Pour solutionner le problème à lui posé, Lapiro a proposé à Me Makembe de donner 03 litres de carburant aux conducteurs, sachant que le carburant était la raison pour laquelle le mot d’ordre de grève était lancé, histoire de les caresser dans le sens du poil et obtenir la sécurisation de la Spm. La proposition a été faite au domicile de M. Trigalaut, en présence de plusieurs personnes dont le commissaire de sécurité publique, Martien Assoa Assoa. Aujourd’hui, les proches de Ndinga Man se demandent comment les autorités n’ont pas pu l’interpeller à cet instant puisqu’ils étaient tout le temps ensemble, si les faits qui lui sont reprochés étaient vrais. Ils se demandent aussi pourquoi les sociétés désignées qui le connaissent bien ont préféré porter plainte contre inconnus, plutôt que contre lui.

Leader d’opinion très connu, il bénéficiait de quelques privilèges dont les autorités contre lesquelles les populations se rebellaient ne pouvaient pas jouir. Sur une convocation du sous-préfet, il est sorti le 26 avec son véhicule, empruntant les rues du quartier, la nationale n°5 étant barricadée. Après avoir discuté avec le chef de terre, il a d’ailleurs dû le garer au commissariat pour le sécuriser. Le reste du temps, il est allé soit à pied, soit à moto là où le sous-préfet avait besoin de ses services de médiateur social, comme au lycée de Mbanga. C’est ainsi que certains services ont été épargnés. Quand les casseurs – en réalité des jeunes qui avaient peur que leurs images soient communiquées après – ont vu Lapiro filmer à la direction de la Spm, ces derniers l’ont copieusement menacé. Il a alors donné son caméscope au commandant de compagnie. Intimidé par des jeunes armés de gourdins, couteaux et machettes, le commandant a remis l’appareil qui, selon nos sources, a été immédiatement cassé.

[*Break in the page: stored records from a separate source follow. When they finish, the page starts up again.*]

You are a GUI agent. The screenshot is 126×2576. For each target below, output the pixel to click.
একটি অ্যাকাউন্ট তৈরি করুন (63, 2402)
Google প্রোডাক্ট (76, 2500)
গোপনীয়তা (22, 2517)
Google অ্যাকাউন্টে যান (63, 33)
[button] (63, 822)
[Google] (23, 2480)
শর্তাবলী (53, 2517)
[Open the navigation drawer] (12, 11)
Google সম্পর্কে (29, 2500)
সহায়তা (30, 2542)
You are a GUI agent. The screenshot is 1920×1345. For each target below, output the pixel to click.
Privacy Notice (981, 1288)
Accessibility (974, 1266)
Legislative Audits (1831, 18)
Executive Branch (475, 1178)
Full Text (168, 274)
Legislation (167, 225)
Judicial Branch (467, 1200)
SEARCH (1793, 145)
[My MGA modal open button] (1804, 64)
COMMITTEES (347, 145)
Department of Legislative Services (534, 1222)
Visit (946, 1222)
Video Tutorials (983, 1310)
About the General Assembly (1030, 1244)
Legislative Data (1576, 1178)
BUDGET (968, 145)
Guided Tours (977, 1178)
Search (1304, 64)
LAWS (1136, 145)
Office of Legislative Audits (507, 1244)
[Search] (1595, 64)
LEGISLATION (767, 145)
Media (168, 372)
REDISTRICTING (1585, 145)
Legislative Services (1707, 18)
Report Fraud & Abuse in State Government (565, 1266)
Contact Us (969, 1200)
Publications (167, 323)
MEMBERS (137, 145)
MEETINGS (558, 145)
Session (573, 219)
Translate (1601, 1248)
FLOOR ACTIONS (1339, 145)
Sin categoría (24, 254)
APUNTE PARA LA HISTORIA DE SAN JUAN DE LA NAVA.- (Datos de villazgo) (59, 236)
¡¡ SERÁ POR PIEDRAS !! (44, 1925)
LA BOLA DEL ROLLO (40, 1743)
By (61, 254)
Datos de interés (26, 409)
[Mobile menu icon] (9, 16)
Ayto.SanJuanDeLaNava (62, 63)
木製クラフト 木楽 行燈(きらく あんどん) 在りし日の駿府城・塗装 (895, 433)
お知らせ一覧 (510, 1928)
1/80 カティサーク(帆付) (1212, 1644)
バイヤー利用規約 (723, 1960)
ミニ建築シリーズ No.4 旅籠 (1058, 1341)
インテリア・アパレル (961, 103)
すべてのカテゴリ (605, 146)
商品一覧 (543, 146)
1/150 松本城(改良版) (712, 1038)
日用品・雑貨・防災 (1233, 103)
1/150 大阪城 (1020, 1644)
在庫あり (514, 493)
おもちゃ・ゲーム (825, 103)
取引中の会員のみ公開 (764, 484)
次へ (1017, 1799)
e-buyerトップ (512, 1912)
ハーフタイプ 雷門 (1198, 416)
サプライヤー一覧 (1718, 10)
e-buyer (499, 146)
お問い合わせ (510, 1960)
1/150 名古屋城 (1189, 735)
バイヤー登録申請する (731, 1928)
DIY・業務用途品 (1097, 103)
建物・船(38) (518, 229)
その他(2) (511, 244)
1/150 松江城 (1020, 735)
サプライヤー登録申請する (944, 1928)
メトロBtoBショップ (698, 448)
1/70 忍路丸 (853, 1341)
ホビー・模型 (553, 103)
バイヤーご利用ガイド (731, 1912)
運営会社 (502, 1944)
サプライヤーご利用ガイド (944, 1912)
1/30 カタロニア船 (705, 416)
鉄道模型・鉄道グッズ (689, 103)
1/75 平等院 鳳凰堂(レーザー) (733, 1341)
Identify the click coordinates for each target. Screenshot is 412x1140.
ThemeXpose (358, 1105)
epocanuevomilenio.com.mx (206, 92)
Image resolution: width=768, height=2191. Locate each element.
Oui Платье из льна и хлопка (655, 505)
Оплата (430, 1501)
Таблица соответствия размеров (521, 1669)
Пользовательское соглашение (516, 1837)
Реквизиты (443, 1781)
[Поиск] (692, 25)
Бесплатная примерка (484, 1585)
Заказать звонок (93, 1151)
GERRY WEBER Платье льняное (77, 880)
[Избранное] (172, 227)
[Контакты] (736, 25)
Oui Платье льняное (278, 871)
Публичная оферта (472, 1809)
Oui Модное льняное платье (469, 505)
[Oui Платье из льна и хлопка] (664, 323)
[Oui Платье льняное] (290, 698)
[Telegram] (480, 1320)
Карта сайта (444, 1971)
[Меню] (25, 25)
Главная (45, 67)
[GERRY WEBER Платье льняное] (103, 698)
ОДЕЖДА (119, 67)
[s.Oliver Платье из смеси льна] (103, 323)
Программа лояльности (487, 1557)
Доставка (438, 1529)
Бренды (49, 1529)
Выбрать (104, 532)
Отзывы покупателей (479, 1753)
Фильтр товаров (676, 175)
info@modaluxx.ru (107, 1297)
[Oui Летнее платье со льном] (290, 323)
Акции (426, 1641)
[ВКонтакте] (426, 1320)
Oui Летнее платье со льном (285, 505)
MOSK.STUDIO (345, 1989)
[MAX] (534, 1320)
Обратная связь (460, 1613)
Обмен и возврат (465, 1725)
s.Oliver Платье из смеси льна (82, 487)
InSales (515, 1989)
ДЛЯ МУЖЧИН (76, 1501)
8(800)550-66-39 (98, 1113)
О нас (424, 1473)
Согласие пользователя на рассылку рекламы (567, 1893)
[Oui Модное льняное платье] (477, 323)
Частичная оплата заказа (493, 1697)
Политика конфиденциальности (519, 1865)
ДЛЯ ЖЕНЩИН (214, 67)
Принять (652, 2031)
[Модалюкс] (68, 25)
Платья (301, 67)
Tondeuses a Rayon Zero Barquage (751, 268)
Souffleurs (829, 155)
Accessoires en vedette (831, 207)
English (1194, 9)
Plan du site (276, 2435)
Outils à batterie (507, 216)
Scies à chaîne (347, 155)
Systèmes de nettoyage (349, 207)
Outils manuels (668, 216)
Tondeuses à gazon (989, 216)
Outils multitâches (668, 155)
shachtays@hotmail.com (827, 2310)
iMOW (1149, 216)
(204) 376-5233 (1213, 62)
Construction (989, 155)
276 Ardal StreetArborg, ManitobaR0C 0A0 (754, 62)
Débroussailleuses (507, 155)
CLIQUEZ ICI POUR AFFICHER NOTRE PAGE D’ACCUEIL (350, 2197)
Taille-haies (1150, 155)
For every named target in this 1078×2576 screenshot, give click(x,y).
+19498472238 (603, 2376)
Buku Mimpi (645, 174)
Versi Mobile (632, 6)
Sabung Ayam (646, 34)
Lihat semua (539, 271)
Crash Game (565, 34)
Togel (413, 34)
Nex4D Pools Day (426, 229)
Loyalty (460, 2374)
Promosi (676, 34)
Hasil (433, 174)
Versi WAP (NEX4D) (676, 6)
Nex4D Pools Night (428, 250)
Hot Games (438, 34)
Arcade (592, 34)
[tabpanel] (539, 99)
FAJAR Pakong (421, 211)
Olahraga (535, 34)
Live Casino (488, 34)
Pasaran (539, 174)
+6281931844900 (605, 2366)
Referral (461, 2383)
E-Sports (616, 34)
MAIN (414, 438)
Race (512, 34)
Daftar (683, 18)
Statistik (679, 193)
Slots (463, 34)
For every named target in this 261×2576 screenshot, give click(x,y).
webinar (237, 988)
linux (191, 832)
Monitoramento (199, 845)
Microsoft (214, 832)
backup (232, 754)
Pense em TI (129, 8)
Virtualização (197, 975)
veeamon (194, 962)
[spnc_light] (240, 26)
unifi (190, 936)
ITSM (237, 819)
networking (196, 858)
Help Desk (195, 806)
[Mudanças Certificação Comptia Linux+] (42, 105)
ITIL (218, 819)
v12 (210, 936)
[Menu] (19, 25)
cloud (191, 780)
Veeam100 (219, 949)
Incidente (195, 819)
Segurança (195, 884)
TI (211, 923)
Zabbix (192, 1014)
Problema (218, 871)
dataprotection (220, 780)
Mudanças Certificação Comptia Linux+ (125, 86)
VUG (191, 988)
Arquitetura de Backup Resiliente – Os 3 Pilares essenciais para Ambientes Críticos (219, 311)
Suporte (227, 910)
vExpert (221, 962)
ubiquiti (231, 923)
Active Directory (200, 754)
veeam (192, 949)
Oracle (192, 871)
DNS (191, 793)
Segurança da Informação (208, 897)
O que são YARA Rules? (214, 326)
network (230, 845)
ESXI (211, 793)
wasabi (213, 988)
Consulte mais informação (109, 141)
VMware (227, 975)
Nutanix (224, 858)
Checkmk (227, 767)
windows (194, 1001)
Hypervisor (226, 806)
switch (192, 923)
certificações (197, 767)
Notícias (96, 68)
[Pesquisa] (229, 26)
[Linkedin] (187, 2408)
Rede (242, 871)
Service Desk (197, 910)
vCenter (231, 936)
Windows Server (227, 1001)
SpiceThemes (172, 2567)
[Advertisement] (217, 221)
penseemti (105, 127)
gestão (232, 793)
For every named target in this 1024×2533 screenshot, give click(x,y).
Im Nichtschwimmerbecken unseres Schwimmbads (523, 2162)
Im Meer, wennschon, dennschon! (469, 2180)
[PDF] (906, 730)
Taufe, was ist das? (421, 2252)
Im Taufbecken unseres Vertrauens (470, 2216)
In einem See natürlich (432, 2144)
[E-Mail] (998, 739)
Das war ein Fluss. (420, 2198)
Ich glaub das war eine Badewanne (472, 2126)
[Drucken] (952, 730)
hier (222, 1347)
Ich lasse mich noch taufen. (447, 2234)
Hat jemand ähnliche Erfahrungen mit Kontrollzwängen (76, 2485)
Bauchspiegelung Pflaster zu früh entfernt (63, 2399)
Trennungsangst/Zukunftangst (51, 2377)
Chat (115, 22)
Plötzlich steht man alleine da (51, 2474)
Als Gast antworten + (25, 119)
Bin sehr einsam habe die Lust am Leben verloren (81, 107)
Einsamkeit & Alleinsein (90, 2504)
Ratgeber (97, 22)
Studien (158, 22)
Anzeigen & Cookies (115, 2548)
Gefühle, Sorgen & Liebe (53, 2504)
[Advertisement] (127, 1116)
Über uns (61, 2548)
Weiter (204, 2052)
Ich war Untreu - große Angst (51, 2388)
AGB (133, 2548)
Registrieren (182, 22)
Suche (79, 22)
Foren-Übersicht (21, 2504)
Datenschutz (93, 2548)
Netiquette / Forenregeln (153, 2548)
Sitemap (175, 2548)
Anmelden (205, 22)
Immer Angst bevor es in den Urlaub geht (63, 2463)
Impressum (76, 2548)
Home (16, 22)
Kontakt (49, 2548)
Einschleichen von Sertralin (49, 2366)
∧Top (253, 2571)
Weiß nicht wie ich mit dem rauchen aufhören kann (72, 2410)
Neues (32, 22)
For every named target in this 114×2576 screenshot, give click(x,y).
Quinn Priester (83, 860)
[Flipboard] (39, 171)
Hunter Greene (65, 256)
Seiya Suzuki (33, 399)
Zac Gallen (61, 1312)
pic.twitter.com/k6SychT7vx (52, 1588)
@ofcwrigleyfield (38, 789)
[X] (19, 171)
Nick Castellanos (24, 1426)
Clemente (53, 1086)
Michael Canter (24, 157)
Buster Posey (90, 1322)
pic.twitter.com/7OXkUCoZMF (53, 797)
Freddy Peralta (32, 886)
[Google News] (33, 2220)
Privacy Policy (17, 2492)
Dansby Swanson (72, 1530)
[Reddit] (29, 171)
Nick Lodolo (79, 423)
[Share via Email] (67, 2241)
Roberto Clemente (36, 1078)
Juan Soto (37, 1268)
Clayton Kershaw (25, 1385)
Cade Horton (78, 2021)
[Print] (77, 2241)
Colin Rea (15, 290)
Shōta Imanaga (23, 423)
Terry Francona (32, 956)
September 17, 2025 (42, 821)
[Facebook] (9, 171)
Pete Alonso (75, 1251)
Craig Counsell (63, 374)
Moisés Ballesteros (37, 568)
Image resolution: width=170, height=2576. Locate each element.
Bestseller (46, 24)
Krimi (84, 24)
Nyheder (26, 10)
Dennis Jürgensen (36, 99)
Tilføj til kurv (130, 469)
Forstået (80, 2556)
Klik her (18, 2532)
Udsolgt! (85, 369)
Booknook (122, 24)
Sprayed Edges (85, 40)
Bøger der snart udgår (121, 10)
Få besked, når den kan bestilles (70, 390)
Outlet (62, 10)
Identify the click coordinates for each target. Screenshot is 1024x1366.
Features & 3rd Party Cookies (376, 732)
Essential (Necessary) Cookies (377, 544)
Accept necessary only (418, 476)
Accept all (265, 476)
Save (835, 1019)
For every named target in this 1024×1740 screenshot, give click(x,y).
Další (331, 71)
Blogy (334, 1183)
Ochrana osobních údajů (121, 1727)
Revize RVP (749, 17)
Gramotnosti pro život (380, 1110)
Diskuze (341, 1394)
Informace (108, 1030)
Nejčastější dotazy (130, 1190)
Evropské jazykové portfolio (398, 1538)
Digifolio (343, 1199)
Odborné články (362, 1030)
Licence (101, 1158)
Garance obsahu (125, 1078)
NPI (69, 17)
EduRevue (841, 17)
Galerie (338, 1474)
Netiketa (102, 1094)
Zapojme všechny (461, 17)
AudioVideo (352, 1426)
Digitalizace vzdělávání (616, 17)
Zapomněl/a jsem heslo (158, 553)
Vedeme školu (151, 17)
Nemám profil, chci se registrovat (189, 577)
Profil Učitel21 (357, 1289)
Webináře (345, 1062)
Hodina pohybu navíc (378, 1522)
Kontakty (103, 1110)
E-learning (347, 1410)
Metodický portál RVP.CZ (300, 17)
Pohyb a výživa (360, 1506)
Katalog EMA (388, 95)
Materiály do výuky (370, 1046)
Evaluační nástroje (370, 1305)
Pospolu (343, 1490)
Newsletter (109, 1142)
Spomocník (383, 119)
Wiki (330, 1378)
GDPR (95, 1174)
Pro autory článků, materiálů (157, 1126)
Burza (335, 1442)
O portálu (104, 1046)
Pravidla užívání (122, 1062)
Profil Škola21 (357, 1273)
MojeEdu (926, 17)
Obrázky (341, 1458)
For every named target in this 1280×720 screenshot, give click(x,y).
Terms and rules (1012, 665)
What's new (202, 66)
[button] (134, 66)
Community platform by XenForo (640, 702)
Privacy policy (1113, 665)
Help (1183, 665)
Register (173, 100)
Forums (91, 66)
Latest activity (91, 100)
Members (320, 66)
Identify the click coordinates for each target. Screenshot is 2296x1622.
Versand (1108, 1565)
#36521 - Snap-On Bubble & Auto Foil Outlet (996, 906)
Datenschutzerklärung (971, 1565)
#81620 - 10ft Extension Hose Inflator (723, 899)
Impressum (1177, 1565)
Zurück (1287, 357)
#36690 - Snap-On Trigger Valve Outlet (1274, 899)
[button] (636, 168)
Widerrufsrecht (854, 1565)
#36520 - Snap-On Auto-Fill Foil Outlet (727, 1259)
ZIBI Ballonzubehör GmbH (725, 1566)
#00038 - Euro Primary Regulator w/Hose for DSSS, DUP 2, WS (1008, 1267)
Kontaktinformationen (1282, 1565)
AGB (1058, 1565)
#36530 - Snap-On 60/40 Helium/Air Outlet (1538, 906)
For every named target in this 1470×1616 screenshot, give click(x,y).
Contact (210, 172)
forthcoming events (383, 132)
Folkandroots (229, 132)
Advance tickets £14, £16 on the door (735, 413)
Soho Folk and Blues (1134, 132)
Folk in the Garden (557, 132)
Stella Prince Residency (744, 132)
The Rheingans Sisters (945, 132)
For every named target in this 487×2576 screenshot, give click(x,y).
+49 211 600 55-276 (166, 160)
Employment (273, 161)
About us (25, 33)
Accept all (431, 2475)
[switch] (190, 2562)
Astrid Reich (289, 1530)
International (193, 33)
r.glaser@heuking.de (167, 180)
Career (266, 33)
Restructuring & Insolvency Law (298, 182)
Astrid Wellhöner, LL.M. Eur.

Un dynamisme gênant pour certains

C’est clair, les proches de Lapiro soutiennent qu’il n’a pas demandé de l’argent à la Spm. Fils de feu Sandjo Blanchard, propriétaire terrien dont la Spm loue 120 hectares, Lapiro aurait plutôt tout intérêt à aider la Spm à sécuriser ses installations pour garantir les recettes du contrat de bail de sa famille. C’est probablement pour cela qu’il s’est retrouvé à la direction générale de Spm le 26 février. Sur les lieux, il a éteint un début d’incendie avec l’aide du moto taximan qui l’accompagnait. A en croire certains témoignages, s’il n’avait pas été sur les lieux, toute la direction serait partie en fumée. Les films faits par Lapiro, confesse-t-on, devaient servir le moment venu à la Spm pour retrouver les pilleurs et casseurs.

Enfin, la réunion dont on parle a eu lieu au domicile de Lapiro. Ce dernier estime qu’il n’avait pas à demander une autorisation préalable, son domicile étant aussi la chefferie du quartier 12 de Mbanga où il lui arrive souvent de régler certains problèmes du quartier sans avoir besoin d’autorisation. Ainsi, de nombreux observateurs croient dur comme fer que Lapiro est victime de conspiration, son dynamisme gênant certaines personnes. Comment le tribunal recevra-t-il les arguments de cet homme de 51 ans qui, en fin d’année 2007, a chanté la Constitution constipée – un single dans lequel il prenait clairement position contre la modification de la Constitution du Cameroun ?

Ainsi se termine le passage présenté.